Assuming the talks do, indeed, get under way, what chance of success do they have? The two leading participants – Israeli Prime Minister Netanyahu and PA President Abbas – will by definition be ready and willing to engage in negotiations with a two-state solution the desired outcome, but would either be able to deliver?
Concessions there would undoubtedly have to be on both sides in hammering out answers to the major outstanding issues – the nature and extent of land swaps in returning to an approximation of Israel's 1967 borders, the nature and extent of compensation for forgoing the right of return on the Palestinian side, the status of Jerusalem if the capital of a future Palestinian state is to be in its environs, the future administration of Jerusalem's holy sites, means of physically linking Gaza to the West Bank.
Could Netanyahu carry his coalition with him if agreement were ever reached round the negotiating table on these and related matters? Could he carry the country? Could he in fact deliver? Major political upheaval would be likely, a referendum might be mooted, and even then, depending on the nature of the proposition, some violent settler resistance or even wider civil unrest is not improbable.
Could Abbas deliver? He has the backing of the Arab League in entering the talks – vital, since he is risking opposition from Palestinian hardliners backed by Syria and Iran. But would that cover be maintained in the face of a compromise agreement? Syria is a member of the Arab League, but its protests at the approval twice given by the League to the peace talks have so far carried no weight. Will this continue to be the case? Then, Abbas has lost control of Gaza to Hamas, which is wholly opposed to peace negotiations with Israel. What is the value of an agreement between Israel and a PA whose writ does not run in a major part of its territory?
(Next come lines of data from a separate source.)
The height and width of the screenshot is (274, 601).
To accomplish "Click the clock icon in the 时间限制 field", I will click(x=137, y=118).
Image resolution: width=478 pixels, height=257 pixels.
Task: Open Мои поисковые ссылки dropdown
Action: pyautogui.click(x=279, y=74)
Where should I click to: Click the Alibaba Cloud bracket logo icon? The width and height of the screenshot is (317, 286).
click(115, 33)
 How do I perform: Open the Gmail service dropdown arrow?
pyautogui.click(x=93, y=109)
Hanging over these forthcoming proximity talks will be the report in the Israeli newspaper "Ha'aretz" a few days ago. This asserted that President Barack Obama has told several European leaders that if Israeli-Palestinian talks remain stalemated into September or October, he will convene an international summit on achieving peace in the Middle East.
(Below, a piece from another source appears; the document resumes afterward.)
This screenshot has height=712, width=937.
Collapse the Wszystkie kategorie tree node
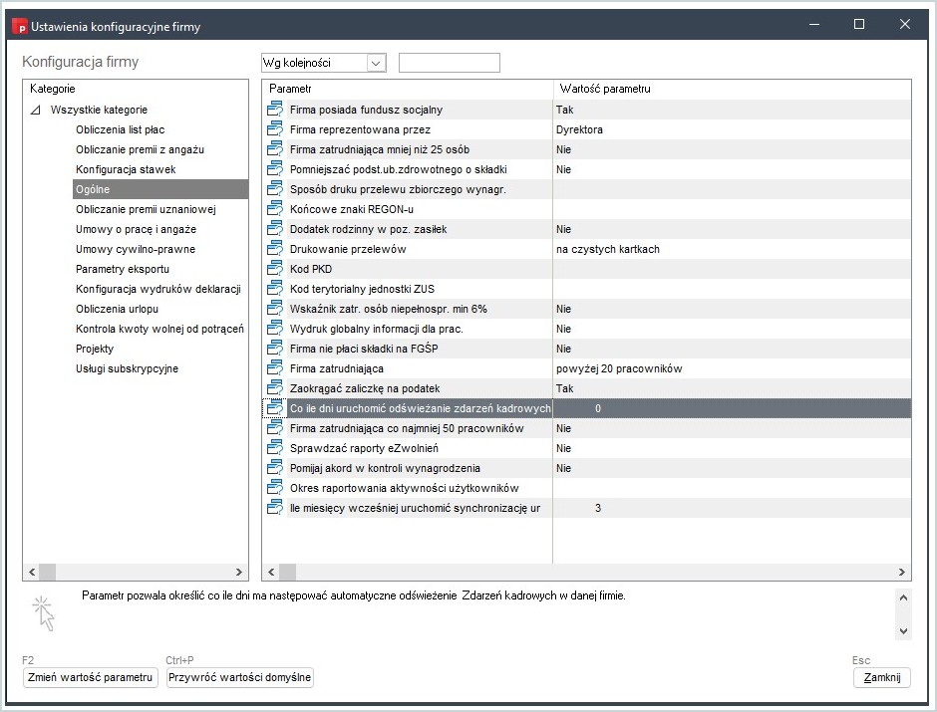36,110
This conference, it was reported, would be run by the Quartet – the United States, European Union, United Nations and Russia – in a bid to forge a united global front for creating a Palestinian state. Israeli officials have said that if such a plan emerges, Obama could postpone it until after the mid-term Congressional elections in November.
Both the Israeli and the Palestinian leaderships are likely to oppose such a conference. It would deprive them of ownership of the peace process. In any case, it is doubtful if an outcome unacceptable to either side could simply be imposed. Israel is, after all, a sovereign state, and the PA aspires to become one. Though one never can tell, It does not seem a likely scenario,. The reports may fall into a category familiar in the British media during the Blair years and dubbed "disinformation". They may, in short, be designed simply to inject some degree of urgency into the forthcoming discussions.
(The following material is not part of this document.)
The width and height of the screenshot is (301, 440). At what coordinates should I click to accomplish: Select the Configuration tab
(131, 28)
In any case, September is likely to be a critical month. In endorsing the talks, the Arab League is requiring them to show progress within four months, that is by September. The UN General Assembly is due to reconvene in late September, and in addition September 26 marks the end of the 10-month period Israel allocated for a freeze on West Bank settlement construction. Whatever else is on the table at the time, Netanyahu will have to decide by then whether to allow such building to be resumed.
So, as May commences, we cast our eyes towards the distant horizon of September with some trepidation but surely, also, with a little hope.